はっと我に返り、先生を責めてもしょうがないんだと自分に言い聞かせた。

でもこんなことってない、まるで蝉みたいな命ともいえない。

僕はその時の君の笑顔を見られなかった。


僕は君と一緒に帰りながら、そのことを言おうか悩んでいた。

君は無邪気にも僕と一緒に帰れることを照れて、ニコニコしていた。

すると、町内の掲示板を見て彼女は口を開いた。

「ねえ、花火大会、行こうよ。」

僕はポスターを見た。「8月の26日か・・・。多分へいきだ。」

「やったあ、絶対一緒にいこうね。」

「うん、絶対。」

もう言えるわけない、絶対に言えない。だから、どうか僕と君との青春を最後まで。


その日から僕たちはたくさん遊んだ。ナイターを見に行ったり、川や海に泳ぎにいったり・・・。

でも彼女の親からは「どんどん体調が悪くなっているんです。やめてくれませんか。」といわれた。

そりゃ、僕だって君の体調が良くなるのだったら、それまで待っている。でも、僕たちには決められた時間しか、もうないんだ。

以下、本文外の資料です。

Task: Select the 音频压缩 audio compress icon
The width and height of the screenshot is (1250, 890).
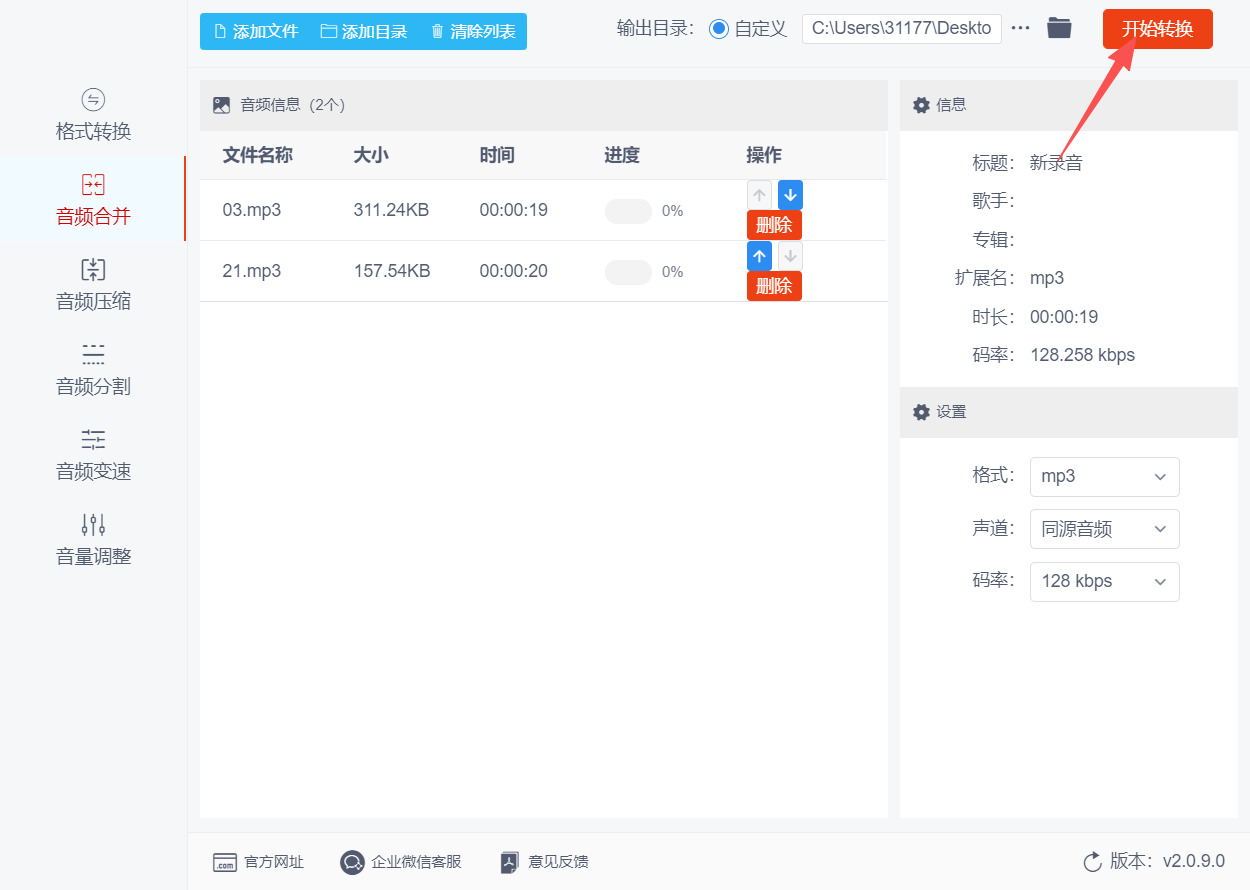Action: 93,269
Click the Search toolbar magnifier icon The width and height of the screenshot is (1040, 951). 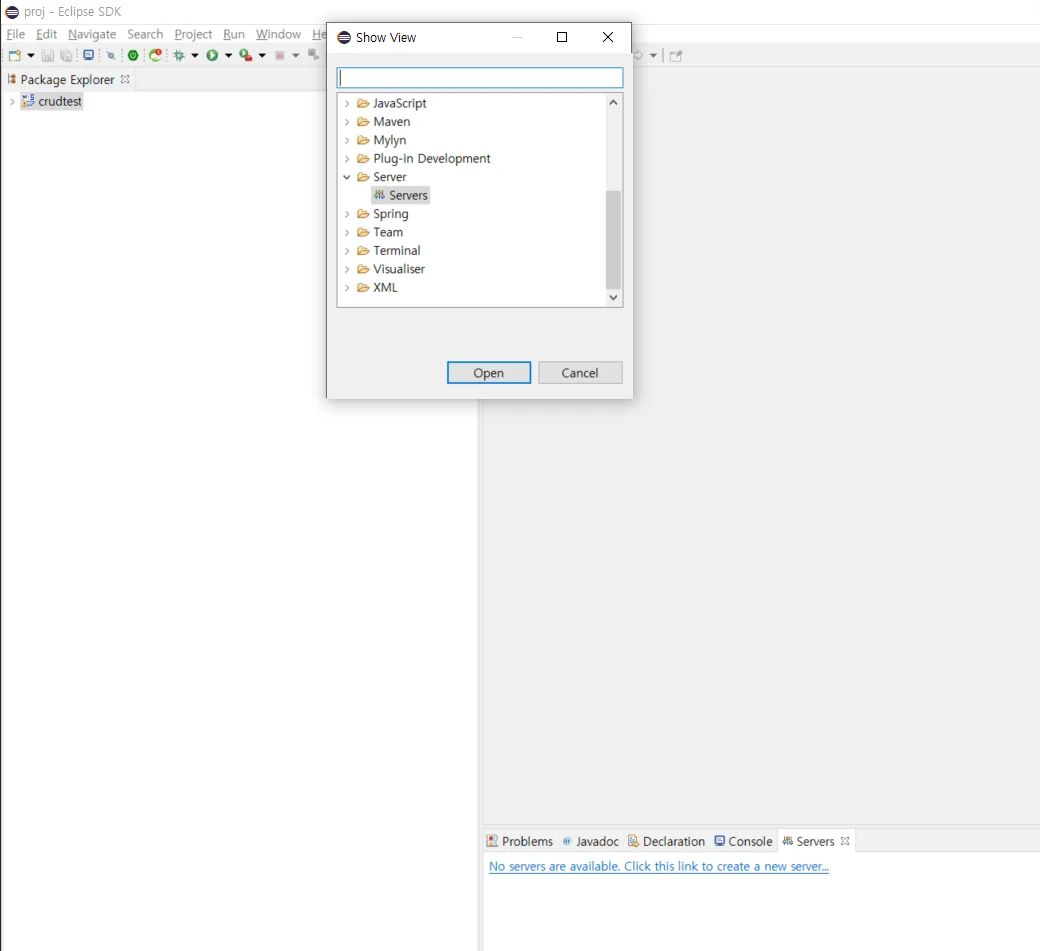112,55
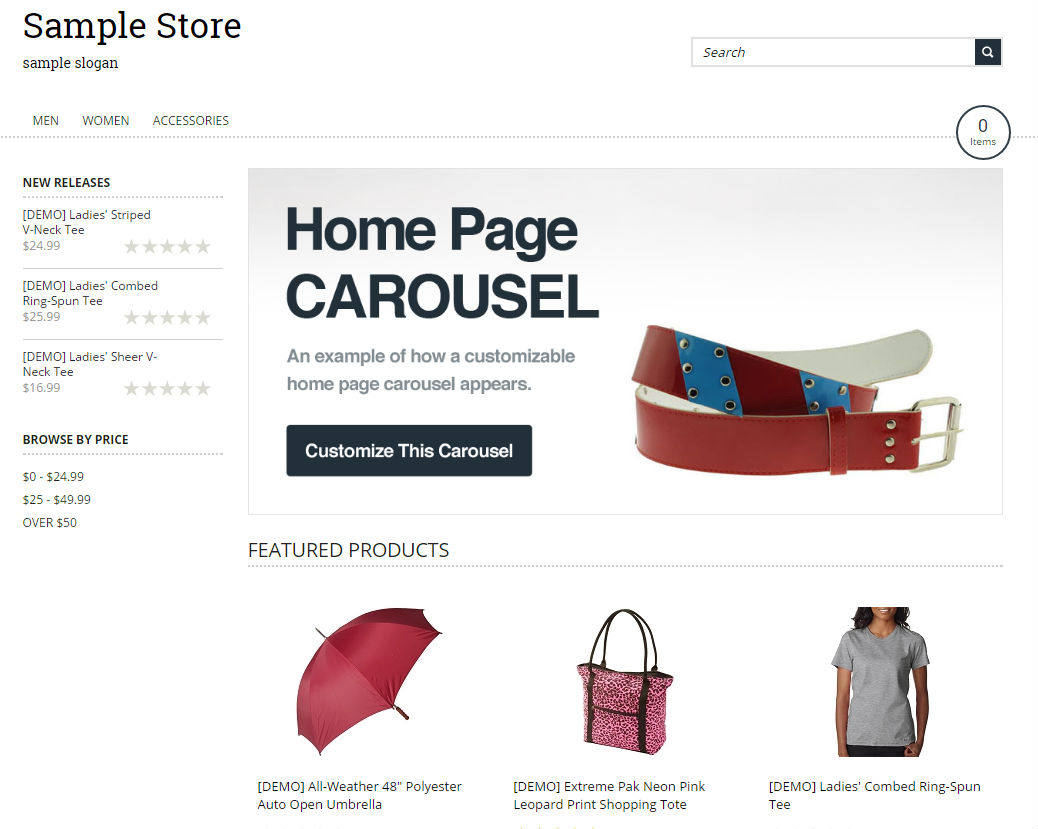Open the ACCESSORIES menu
The width and height of the screenshot is (1038, 829).
pyautogui.click(x=191, y=121)
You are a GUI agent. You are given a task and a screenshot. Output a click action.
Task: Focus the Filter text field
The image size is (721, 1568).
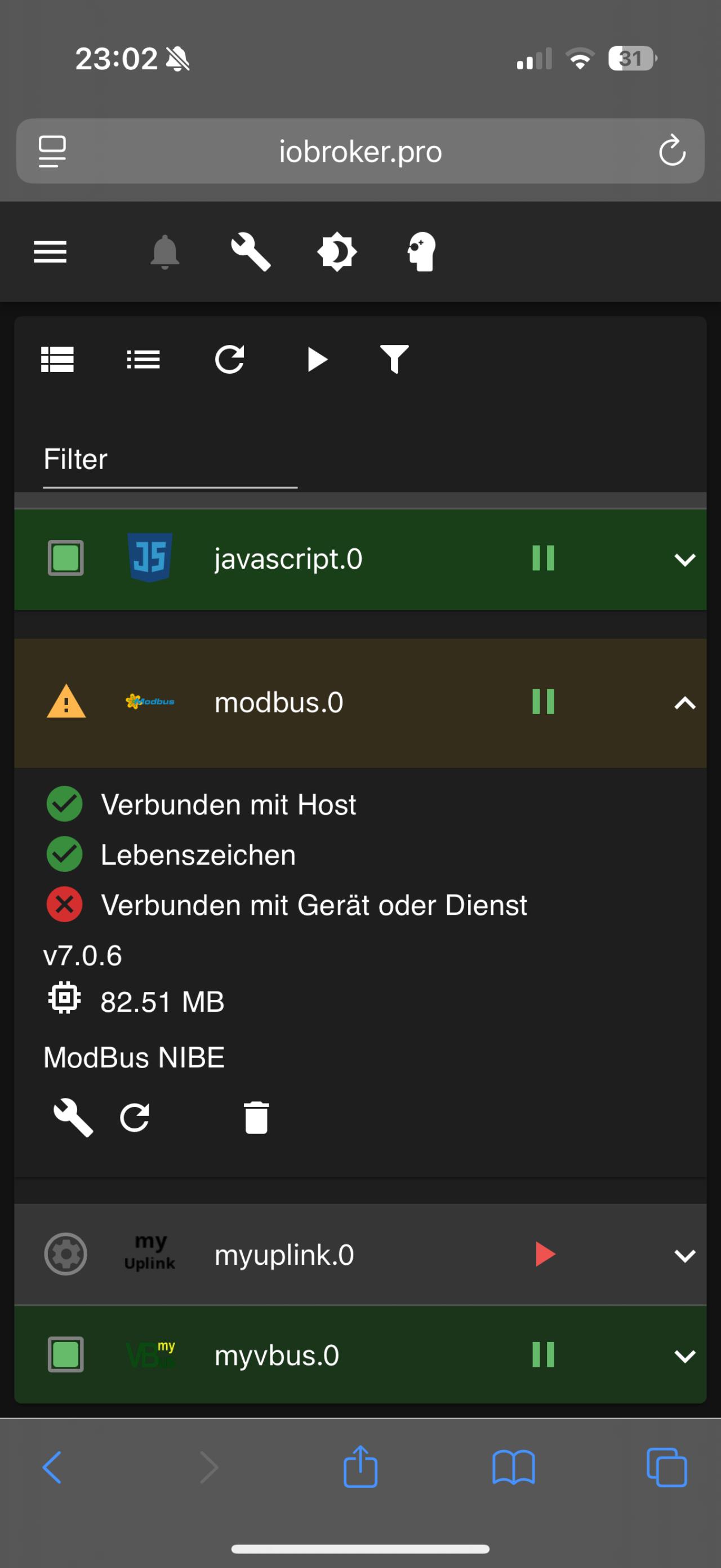click(170, 460)
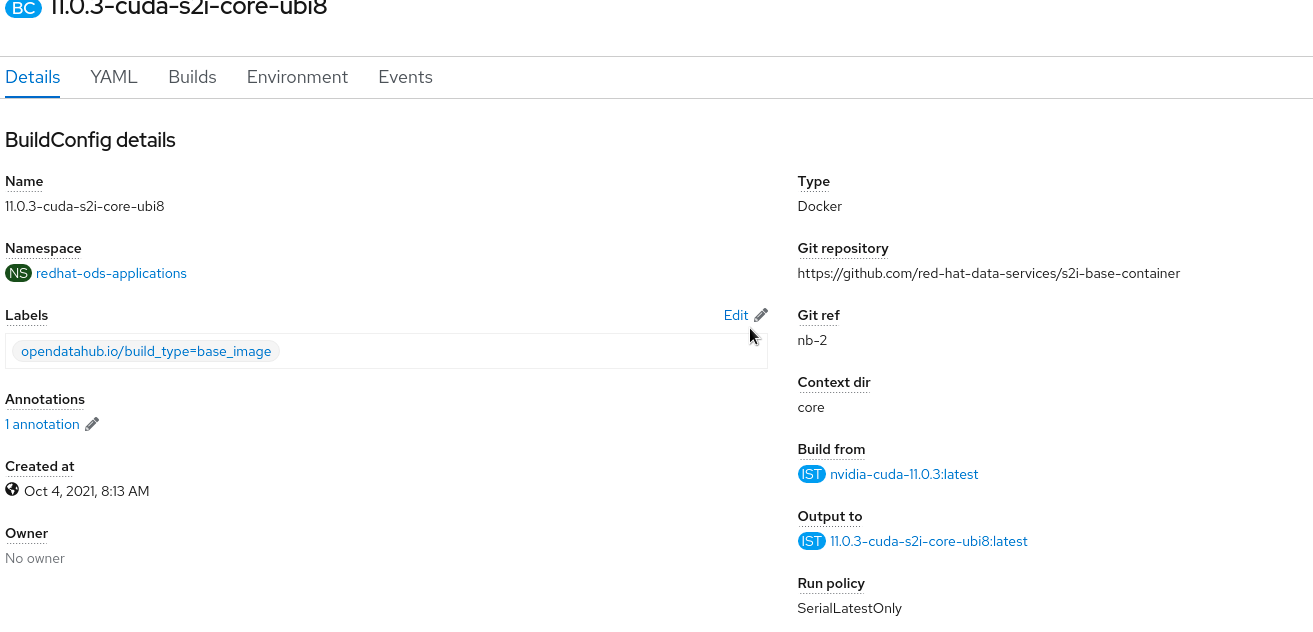This screenshot has height=632, width=1313.
Task: Click the IST badge beside 11.0.3-cuda-s2i-core-ubi8:latest
Action: (811, 541)
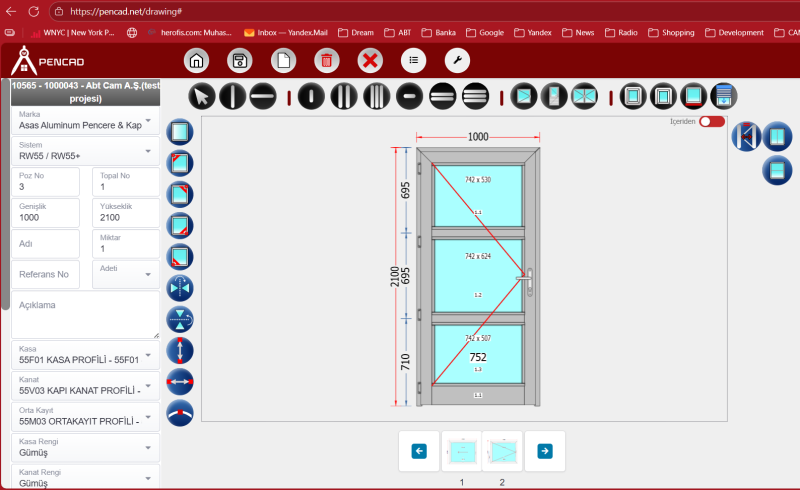Select drawing thumbnail 2
The height and width of the screenshot is (490, 800).
502,451
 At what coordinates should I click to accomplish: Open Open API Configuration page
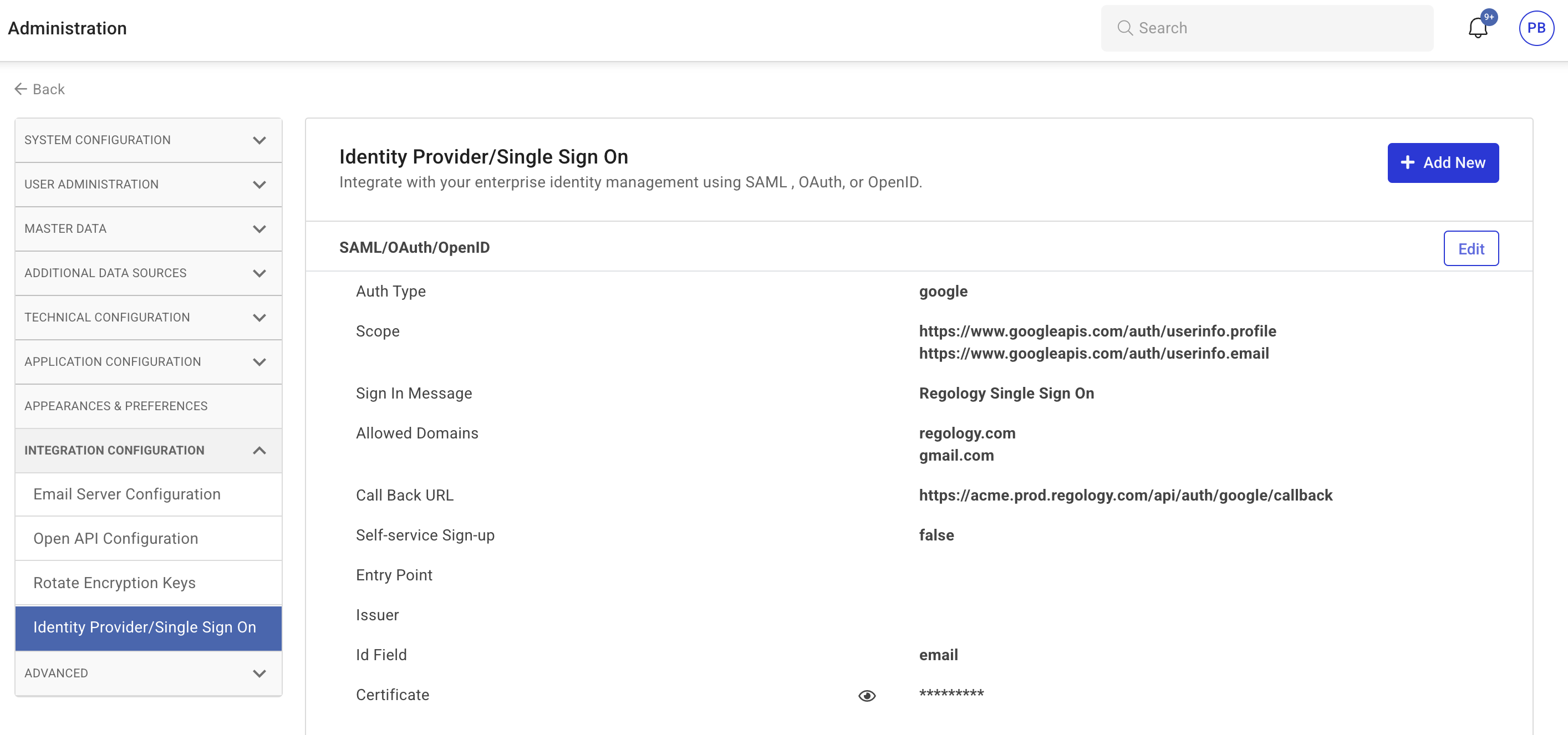pyautogui.click(x=116, y=539)
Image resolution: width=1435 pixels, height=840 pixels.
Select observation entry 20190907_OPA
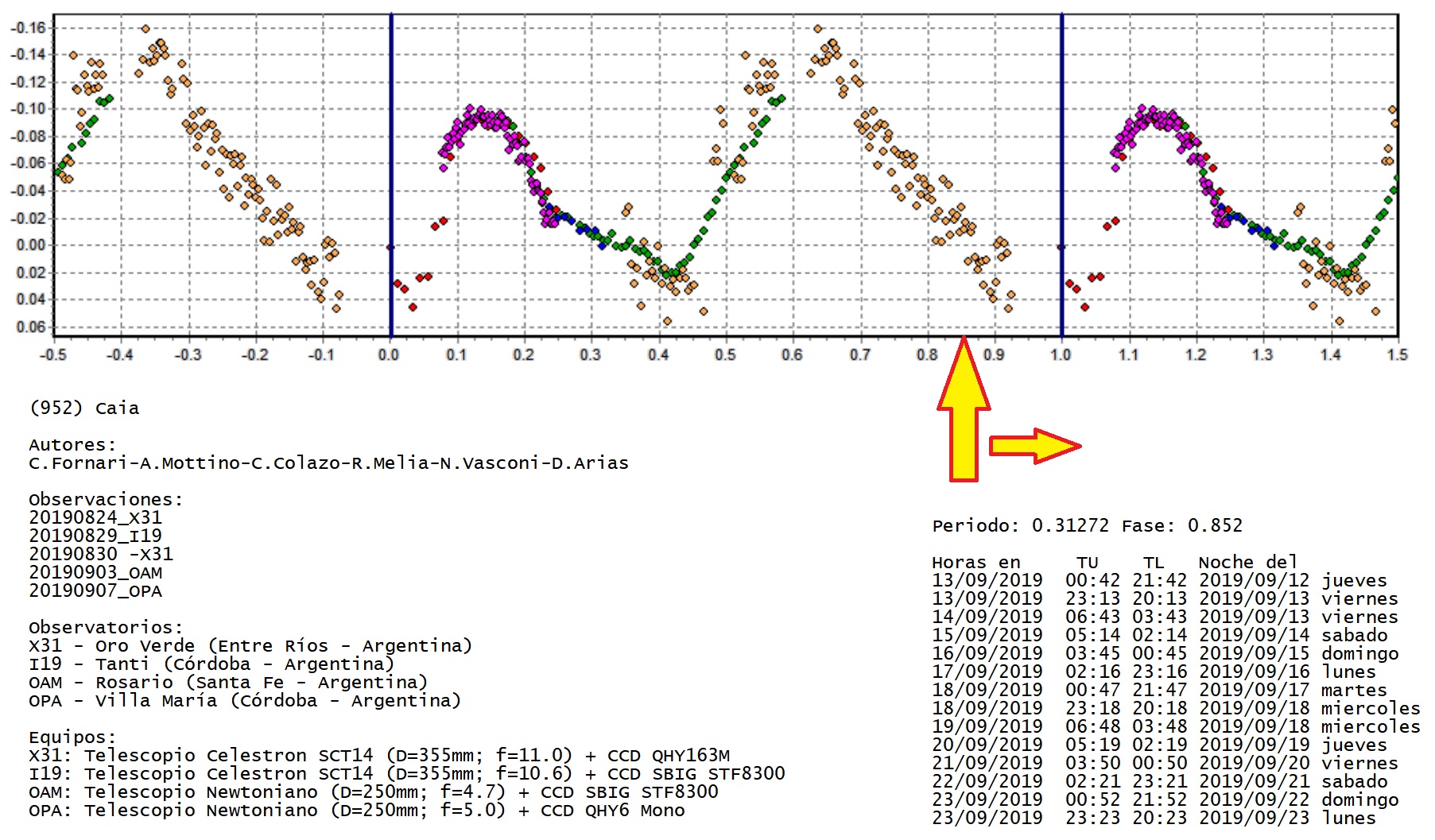point(95,590)
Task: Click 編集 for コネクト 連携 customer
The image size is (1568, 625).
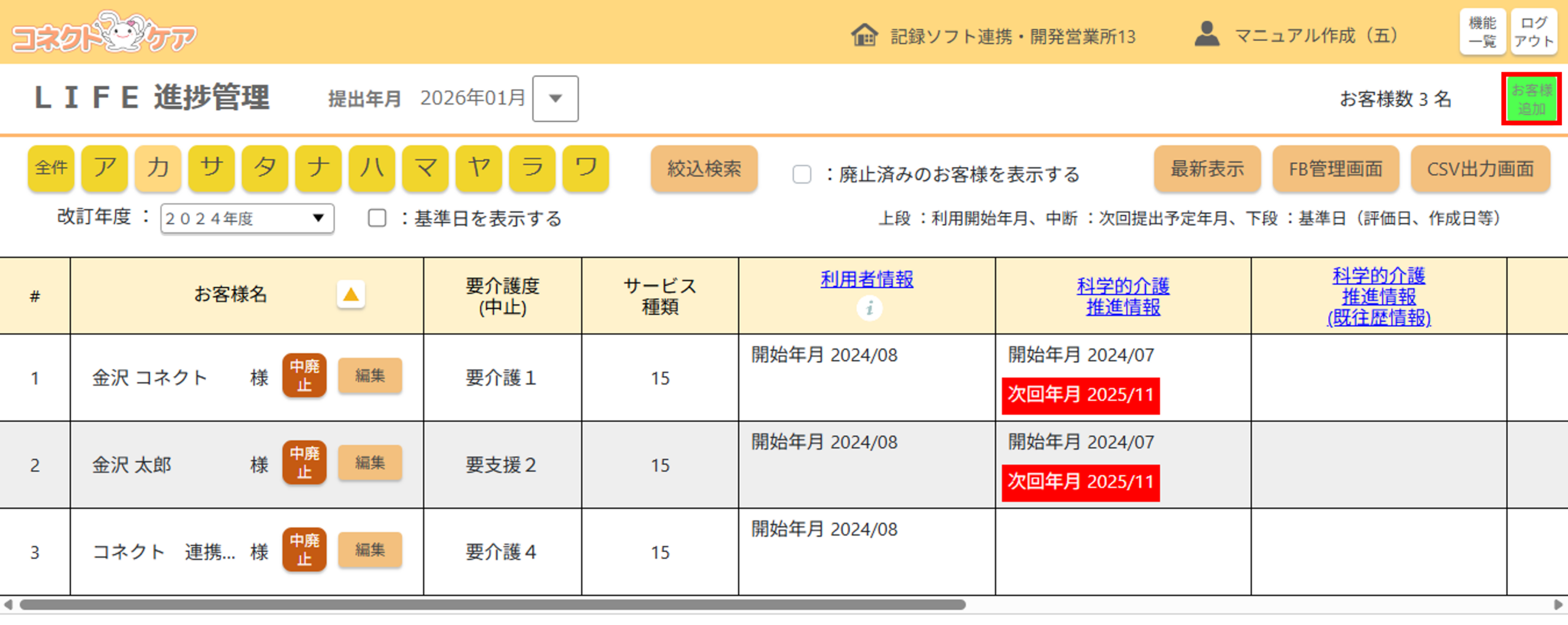Action: point(370,550)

僕は彼らを見てそう言った。ごめんなさい、僕だけの君じゃないのに。

ある日の夜、近所の公園で花火をしていた時のことだった。

周りには蝉の声。その時ここは僕たちだけのものだった。

君は線香花火を持って、いたずらっぽく笑った。

「じゃあ、どっちが先に落ちるか競争ね。」

「よーい・・・どん!」

ジジジジジジジと火花が飛んだ。明るい球のまわりを囲むように。

あとちょっとで僕が落ちそう、そんなときだった。

彼女がつぶやいた。

「あーあ。この時間が永遠につづけばいいのに。」

明るい花火で照らされていた彼女の顔が見えなくなった。

しゅぅっ

君の線香花火は僕より先に、儚く、弱く、落ちて行った。

やがて僕のも消えた。

でも落ちたのは、線香花火みたいな、僕のほほをとおった冷たい音。

どうか・・・最後まで・・・!


そして彼女はだんだん弱っていった。手は細くなり、歩けたからだももうここにはない。

でも時間はせまってくる。弱い、儚い君を奪い去ってしまうんだ。

とうとう花火大会の日。

僕と君は病室から夜景を見ていた。

「ごめんね、私がこんな体だから。」

僕は細くなった彼女の手を握った。

「僕はここにいるから。大丈夫。」

「ううん、違うの。あなたの思い出のなかに病気の私がいるなんて・・・。もう死んじゃう私がいつまでもいるなんて・・・。」

彼女は線香花火みたいな、透き通った涙を流した。

「あなたといつまでも一緒にいたいっ、浴衣を着て歩いて、幸せだねって言いたいの・・・。いつまでも・・。ずっと・・・。」

窓のそと、孤を描いて飛んでいく花火。

大きな音が空に響いていく。せつない音、消えてしまわないで。

・・・いつまでもそう願いつづけた。



あれから幾度と時を重ねた。でも僕はまだ、花火みたいな君をつかまえることはできない。